The density of Barad’s text owes much to the multiplicity of meanings in contested concepts where reality, cause-effect, material, measurement, and much more play like chameleons along the physical/metaphysical borderland.
     Quantum, as its applications in physics have proven deadly serious, also merits the highest level of cognitive and ethical attention in the world of story. To claim quantum storytelling, we’ll have to confront the hegemonic paradigm that Barad articulates as the worldview around classical physics:
Representationalism, metaphysical individualism, and humanism work hand in hand, holding this worldview in place. These forces have such a powerful grip on contemporary patterns of thought that even some of the most concerted efforts to escape the grasp of these anthropocentric forces have failed.
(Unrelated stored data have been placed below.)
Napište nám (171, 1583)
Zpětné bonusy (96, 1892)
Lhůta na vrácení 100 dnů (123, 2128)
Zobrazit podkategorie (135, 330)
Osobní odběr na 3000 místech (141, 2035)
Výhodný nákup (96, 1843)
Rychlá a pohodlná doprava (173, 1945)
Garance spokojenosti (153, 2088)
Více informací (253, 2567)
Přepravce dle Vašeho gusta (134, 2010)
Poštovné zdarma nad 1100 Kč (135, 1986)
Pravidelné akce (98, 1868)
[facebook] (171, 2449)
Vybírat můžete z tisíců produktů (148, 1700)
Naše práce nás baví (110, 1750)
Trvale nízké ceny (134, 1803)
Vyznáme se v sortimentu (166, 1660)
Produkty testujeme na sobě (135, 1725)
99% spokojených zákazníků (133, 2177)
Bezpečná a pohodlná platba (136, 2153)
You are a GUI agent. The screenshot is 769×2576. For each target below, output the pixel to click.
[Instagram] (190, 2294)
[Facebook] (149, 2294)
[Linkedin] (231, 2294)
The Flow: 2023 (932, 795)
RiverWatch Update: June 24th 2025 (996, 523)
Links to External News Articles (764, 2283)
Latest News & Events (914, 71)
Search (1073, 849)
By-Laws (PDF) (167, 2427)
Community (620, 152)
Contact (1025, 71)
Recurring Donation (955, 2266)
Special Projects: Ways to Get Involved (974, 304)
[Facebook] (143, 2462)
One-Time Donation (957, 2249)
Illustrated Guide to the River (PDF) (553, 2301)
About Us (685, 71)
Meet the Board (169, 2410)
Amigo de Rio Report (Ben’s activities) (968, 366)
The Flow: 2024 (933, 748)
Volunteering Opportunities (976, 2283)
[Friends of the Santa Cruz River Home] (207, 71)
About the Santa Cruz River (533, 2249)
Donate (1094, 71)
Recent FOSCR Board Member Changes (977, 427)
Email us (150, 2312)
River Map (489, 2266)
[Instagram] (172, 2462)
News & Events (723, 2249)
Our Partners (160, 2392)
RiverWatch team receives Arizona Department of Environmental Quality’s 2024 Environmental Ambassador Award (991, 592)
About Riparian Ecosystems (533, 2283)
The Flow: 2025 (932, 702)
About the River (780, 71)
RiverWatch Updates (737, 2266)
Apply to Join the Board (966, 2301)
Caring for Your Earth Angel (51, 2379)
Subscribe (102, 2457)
Niels Bohr's philosophy-physics poses an energetic challenge not only to Newtonian physics and metaphysics but to representationalism and concordant epistemologies, such as conventional forms of realism and social constructivism, as well  (pp. 134-135).
     Barad challenges us on getting lost in representation and emphasizes the risk of metaphor.  While I love the symbolic, I like her point; just as any rider should also muck stalls, anyone engaging in policy or theory should regularly get in the grime of poverty to avoid being vaporized in talk-about.  Perhaps the most compelling reason I ride horses comes in the close contact with physical experience.  That’s what drives the power of symbols.  The body fires imagination and fuses applications beyond the dressage arena as well as within it.  Each touch of more subtle ask-trust-release-response that’s generated in good riding fuels capacity for better engagement in the power dimensions of any relationship: husband-wife, teacher-student, human-environment, and on.
     While quantum storytelling is still storytelling and a celebration of the imagination, a close cousin to metaphysics, my teeth grind when the body gets overly neglected.  Storytelling easily goes too new-age-y; it needs to be coupled with real social justice, with personal health, with all-my-relations.  The quantum physics, as told by Barad, serves this purpose.  Matter stands tall, inseparable from mattering. 
     As we work to establish the significance, the distinctive meaning and purpose of quantum storytelling, we would do well to consider these three conceptual forces (representationalism, metaphysical individualism, and humanism) because their tentacles grip existing forms of storytelling and other symbolic structures as well as classical physics.  I wince when storytelling plays in fairy tales and fails to translate into matter; equally painful is the personal story that sustains injustice and isolation because it doesn’t move past the arrogance of humanism.  Barad models the issues of this force with special application to physics.   Those of us who work with story for social justice can learn from her lead. 
     The challenge of going against a prevailing worldview, especially when it’s penetrated through the collective unconscious as well as entrenched in the personal and cultural status system, looms large.  Barad’s elaboration of quantum offers storytellers a powerful partner; we only have to meet the universe halfway.